Dot, the autonomous drone that paints portraits and murals

You may have heard of plans to use drones to deliver packages and monitor wildlife or storms. But what about painting?

The idea behind the Dot drone originated in Paul Kry's lab at McGill University's School of Computer Science. The professor and some of his students joined forces to program small drones to create dot drawings, an artistic technique known as pointillism, which was very much in vogue in France in the late 1800s.

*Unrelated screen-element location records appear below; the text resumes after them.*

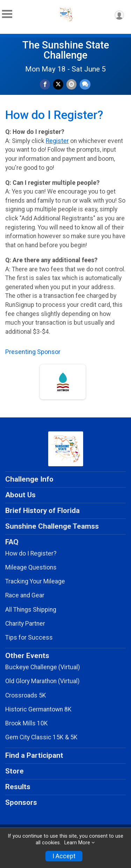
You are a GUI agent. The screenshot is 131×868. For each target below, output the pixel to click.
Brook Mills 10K (27, 723)
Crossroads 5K (26, 695)
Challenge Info (29, 479)
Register (57, 141)
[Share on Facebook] (45, 84)
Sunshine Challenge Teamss (52, 526)
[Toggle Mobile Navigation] (7, 14)
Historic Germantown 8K (38, 709)
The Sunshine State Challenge (66, 50)
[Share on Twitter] (58, 84)
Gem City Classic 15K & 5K (41, 737)
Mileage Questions (31, 567)
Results (18, 787)
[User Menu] (119, 15)
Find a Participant (34, 755)
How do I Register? (31, 553)
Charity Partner (25, 624)
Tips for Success (29, 637)
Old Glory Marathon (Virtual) (42, 681)
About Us (20, 495)
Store (14, 771)
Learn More (77, 843)
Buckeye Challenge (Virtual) (43, 667)
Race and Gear (25, 595)
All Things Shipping (31, 610)
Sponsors (21, 802)
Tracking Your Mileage (35, 581)
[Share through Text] (85, 84)
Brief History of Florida (42, 511)
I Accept (64, 856)
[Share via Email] (71, 84)
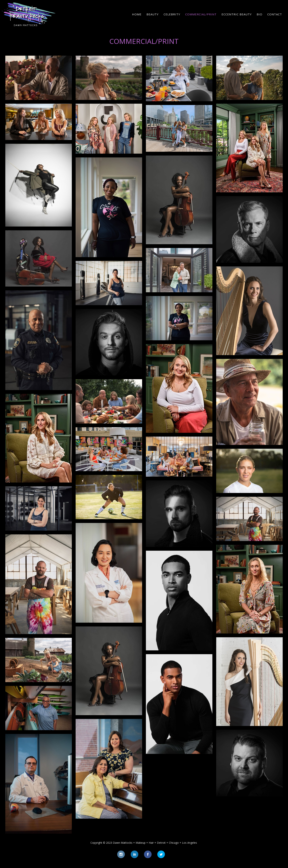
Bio (259, 14)
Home (137, 14)
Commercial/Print (201, 14)
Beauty (152, 14)
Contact (275, 14)
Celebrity (172, 14)
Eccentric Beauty (236, 14)
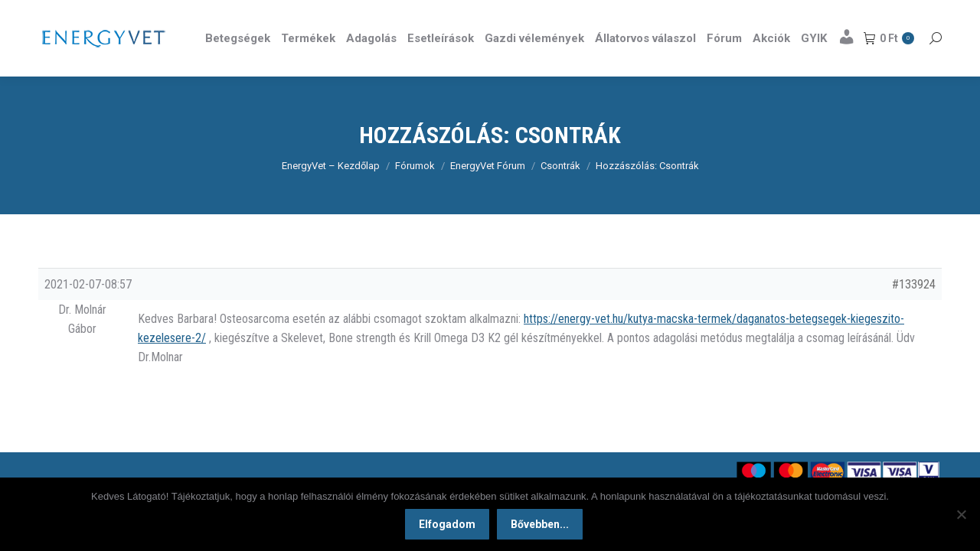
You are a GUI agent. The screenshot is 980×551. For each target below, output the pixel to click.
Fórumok (415, 193)
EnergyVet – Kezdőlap (331, 193)
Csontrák (560, 193)
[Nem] (961, 514)
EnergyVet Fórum (488, 193)
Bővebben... (540, 524)
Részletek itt (903, 14)
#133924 (913, 311)
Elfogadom (447, 524)
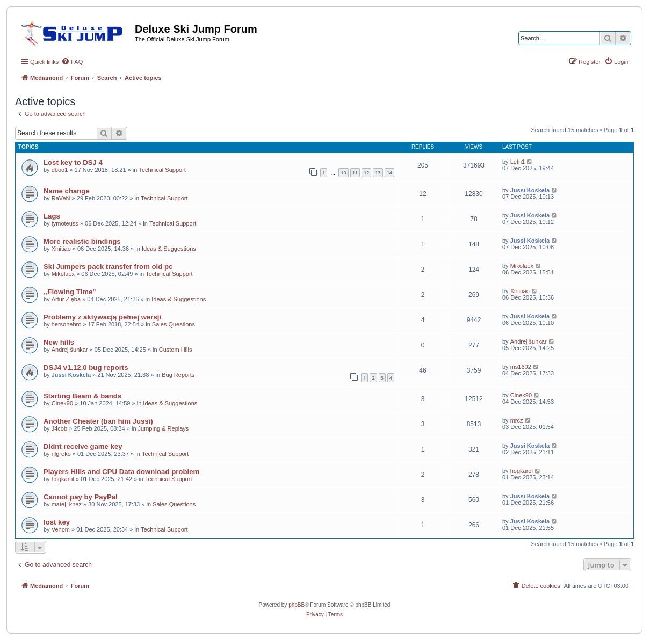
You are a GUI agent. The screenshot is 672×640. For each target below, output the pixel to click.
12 (366, 172)
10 (343, 172)
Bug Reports (178, 375)
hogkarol (63, 479)
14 (389, 172)
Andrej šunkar (70, 350)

This is not just an exhibition, Professor Kry is keen to point out. Fine-tuning aerial robots, refilling them with ink precisely and efficiently, requires complex algorithms to plan flight paths and correct any positioning errors. Even very slight air currents can, in fact, throw these featherweight drones off course. The drones - so small they fit in the palm of your hand - are equipped with a miniature arm with an ink-soaked sponge tip. When the drones fly in front of the surface to be painted, internal sensors and a motion capture - movement tracking - system help them position themselves in the right places to use the ink.

Specializing in portraits

It's still an experimental technology with great room for improvement, but so far Professor Kry's team has managed to execute portraits of Alan Turing, Grace Kelly and Che Guevara, to name the best-known figures. Each drawing is made from a few hundred to a few thousand black dots of varying sizes.

Night flights

Professor Kry had this idea a few years ago to make the empty hallways and stairways leading to his lab more pleasant. "I thought it would be cool," Kry recalls, "to have drones that could paint portraits of famous computer scientists on the walls." So he bought a pair of tiny quadcopters online and gave the task of developing this summer project to a student in 2014 by taking advantage of an award offered by the Canadian government for undergraduate research. Two other students then took the reins of the project, working at night and into the early hours of the morning so that the artistic efforts of the drones would not be disturbed by the air turbulence created by other colleagues coming in and out of the lab .

Ambitious project

The design of this "artistic streak" drones, as mentioned, is still in its infancy, but Professor Kry has the "long view" and sees other scenarios that they are, of course, working on. They will, sooner or later, use larger drones to paint murals on hard-to-reach outdoor surfaces, including curved or uneven facades.